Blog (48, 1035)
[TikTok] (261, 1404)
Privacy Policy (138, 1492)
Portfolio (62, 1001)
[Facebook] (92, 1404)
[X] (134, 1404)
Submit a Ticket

**Exercise**
Would you restate all of the material, word for word?

**Problem solution**
Blog (48, 1035)
[TikTok] (261, 1404)
Privacy Policy (138, 1492)
Portfolio (62, 1001)
[Facebook] (92, 1404)
[X] (134, 1404)
Submit a Ticket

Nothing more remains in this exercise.